Une opinion d’Olivier De Schutter, professeur à l’UCLouvain, membre du Comité des droits économiques, sociaux et culturels de l’Onu.

La situation actuelle appelle à un changement de nos modes de vie. Depuis cette décision prise de tourner le dos aux voyages en avion, d’être un peu moins complice, un peu plus cohérent, je vire sobre et heureux.

Article issu de La Libre.be

Je ne prends plus l’avion depuis cet été, l’été de mes cinquante ans. Une journaliste de La Libre Belgique l’apprend, elle s’en étonne, on me demande d’en faire une tribune : la voici.
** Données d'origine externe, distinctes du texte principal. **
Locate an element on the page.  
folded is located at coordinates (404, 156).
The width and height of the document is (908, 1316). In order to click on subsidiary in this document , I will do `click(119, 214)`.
Position inconfortable. Le choix de ne plus prendre l’avion, je l’aurais souhaité discret. Dans son très beau texte La Lenteur, Kundera met en scène la figure d’un « danseur » qui fait le don généreux de son salaire à la lutte contre la faim et met au défi les autres de l’imiter : il gagne ainsi la bataille de l’image. Mais je n’ai aucun don pour la danse. Je ne mets personne au défi. Il est vrai que ne plus prendre l’avion, surtout quand on est sur les circuits académiques et qu’on exerce un mandat aux Nations unies, c’est difficile : cela oblige à des choix, et cela expose à l’incompréhension. Il n’y a pourtant rien d’héroïque dans ce changement, il n’y a rien de sacrificiel dans cette attitude, et il n’y a aucun reproche, même implicite, à celles et ceux qui pensent que pour eux, ce passage est prématuré.

Ni danse, ni jeu

Non, rien de tout cela. Je ne danse, ni ne joue. Je ne prends plus l’avion, en fait, par souci de confort, et par souci de cohérence.

Je m’explique. J’ai consacré les quinze dernières années de ma vie à la transition écologique et sociale. J’en suis venu à plusieurs constats.

Quelques constats

Un : sortir de l’impasse ne sera pas possible uniquement par un saut technologique. Les progrès que permettent les technologies « vertes » ou « propres » sont limités. Les spécialistes de la transition énergétique le savent bien : plus l’on optimise l’utilisation d’une ressource, plus sa consommation risque d’augmenter, venant parfois annuler les gains environnementaux que le progrès technologique permet. Là où le gain d’efficacité se traduit en économies budgétaires, les économies ainsi réalisées sont souvent investies dans d’autres postes parfois eux aussi gourmands en énergie. De plus, un phénomène de déculpabilisation pousse l’individu, et la société en général, à une utilisation accrue de la ressource. Cela s’appelle l’ »effet rebond ». Les technologies permettant d’aller vers une société bas carbone sont indispensables, mais sans changement de modes de vie, elles ne seront que d’un faible secours. Le progrès technique promu dans le cadre d’une « croissance verte » ne fournit pas une réponse à la hauteur des enjeux.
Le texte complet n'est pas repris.